#### 1. Refer to this section for a description of the problem

__[Kaggle](https://www.kaggle.com/competitions/spaceship-titanic/data)__ platform provides two datasets (_train.csv_, _test.csv_) containing information about passengers on a titanic spaceship, such as :

- _PassengerId_ : A unique Id for each passenger. 

Each Id takes the form gggg_pp where gggg indicates a group the passenger is travelling with and pp is their number within the group. 

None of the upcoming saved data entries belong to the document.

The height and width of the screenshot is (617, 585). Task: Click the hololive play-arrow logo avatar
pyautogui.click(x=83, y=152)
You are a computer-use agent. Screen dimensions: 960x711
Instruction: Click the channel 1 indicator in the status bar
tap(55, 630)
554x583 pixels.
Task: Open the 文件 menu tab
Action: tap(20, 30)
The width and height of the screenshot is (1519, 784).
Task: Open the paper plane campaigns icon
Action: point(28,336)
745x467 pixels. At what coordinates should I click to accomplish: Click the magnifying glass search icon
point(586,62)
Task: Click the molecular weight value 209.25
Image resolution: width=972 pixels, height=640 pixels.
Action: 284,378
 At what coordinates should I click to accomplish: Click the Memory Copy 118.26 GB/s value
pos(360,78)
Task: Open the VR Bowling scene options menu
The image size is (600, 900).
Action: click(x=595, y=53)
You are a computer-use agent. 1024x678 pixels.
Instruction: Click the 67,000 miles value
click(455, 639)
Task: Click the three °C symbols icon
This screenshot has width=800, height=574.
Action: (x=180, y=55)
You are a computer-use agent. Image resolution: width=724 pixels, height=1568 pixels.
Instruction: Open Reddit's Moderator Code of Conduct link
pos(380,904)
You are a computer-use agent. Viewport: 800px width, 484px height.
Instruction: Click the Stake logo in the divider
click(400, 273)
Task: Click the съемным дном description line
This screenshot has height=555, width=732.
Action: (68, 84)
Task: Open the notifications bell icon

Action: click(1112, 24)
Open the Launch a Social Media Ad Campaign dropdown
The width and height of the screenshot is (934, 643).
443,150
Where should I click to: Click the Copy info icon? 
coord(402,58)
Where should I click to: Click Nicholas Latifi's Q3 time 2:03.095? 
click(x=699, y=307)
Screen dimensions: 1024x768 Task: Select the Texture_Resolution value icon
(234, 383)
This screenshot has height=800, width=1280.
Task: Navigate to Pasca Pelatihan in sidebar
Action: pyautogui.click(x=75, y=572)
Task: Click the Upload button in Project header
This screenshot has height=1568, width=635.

People in a group are often family members, but not always.

- _HomePlanet_ : The planet the passenger departed from, typically their planet of permanent residence.

- _CryoSleep_ : Indicates whether the passenger elected to be put into suspended animation for the duration of the voyage. 

Passengers in cryosleep are confined to their cabins.

- _Cabin_ : The cabin number where the passenger is staying. Takes the form deck/num/side, where side can be either P for Port or S for Starboard.

- _Destination_ : The planet the passenger will be debarking to.

- _Age_ - The age of the passenger.

- _VIP_ : Whether the passenger has paid for special VIP service during the voyage.

- _RoomService_, _FoodCourt_, _ShoppingMall_, _Spa_, _VRDeck_ : Amount the passenger has billed at each of the Spaceship Titanic's many luxury amenities.

- _Name_ : The first and last names of the passenger.

- _Transported_ : Whether the passenger was transported to another dimension (only present in _train.csv_). This is the target, the column we are trying to predict for _test.csv_.

#### 2. Import required libraries

In [12]:
import gc, pandas as pd, numpy as np
from pathlib import Path

#### 3. Set up correct path

In [13]:
windowspath__scripts = Path().resolve()
windowspath__data = windowspath__scripts.parent / "data"

#### 4. Import train.csv and test.csv files

In [14]:
df__train = pd.read_csv(filepath_or_buffer=windowspath__data / "train" / "train.csv", dtype=str)
df__test = pd.read_csv(filepath_or_buffer=windowspath__data / "test" / "test.csv", dtype=str)

In [15]:
# Take a look at df__train
df__train.sample(n=3)

Unnamed: 0,PassengerId,HomePlanet,CryoSleep,Cabin,Destination,Age,VIP,RoomService,FoodCourt,ShoppingMall,Spa,VRDeck,Name,Transported
872,0933_02,Europa,False,C/35/P,TRAPPIST-1e,29.0,False,0.0,1127.0,0.0,1867.0,1070.0,Astorux Fawnsive,False
6016,6363_07,Earth,True,G/1026/P,TRAPPIST-1e,,False,0.0,,0.0,0.0,0.0,Tiney Gouldensen,False
7497,8020_01,Earth,False,F/1661/P,TRAPPIST-1e,22.0,False,668.0,79.0,0.0,0.0,1.0,Ianya Callowery,False


In [16]:
# Get a list of df__train "PassengerId"
list__trainids = df__train["PassengerId"].tolist()

In [17]:
# Take a look at df__test
df__test.sample(n=3)

Unnamed: 0,PassengerId,HomePlanet,CryoSleep,Cabin,Destination,Age,VIP,RoomService,FoodCourt,ShoppingMall,Spa,VRDeck,Name
1348,2898_01,Europa,False,B/90/P,TRAPPIST-1e,22.0,False,0.0,4313.0,0.0,0.0,25.0,Magnon Healted
1771,3764_01,Earth,True,G/614/P,TRAPPIST-1e,28.0,False,0.0,0.0,0.0,0.0,0.0,Leenny Moodmandez
393,0831_01,Earth,False,F/172/P,PSO J318.5-22,39.0,False,182.0,148.0,35.0,23.0,277.0,Henryn Pagedy


In [18]:
# Get a list of df__test "PassengerId"
list__testids = df__test["PassengerId"].tolist()

In [22]:
gc.collect()
%reset -f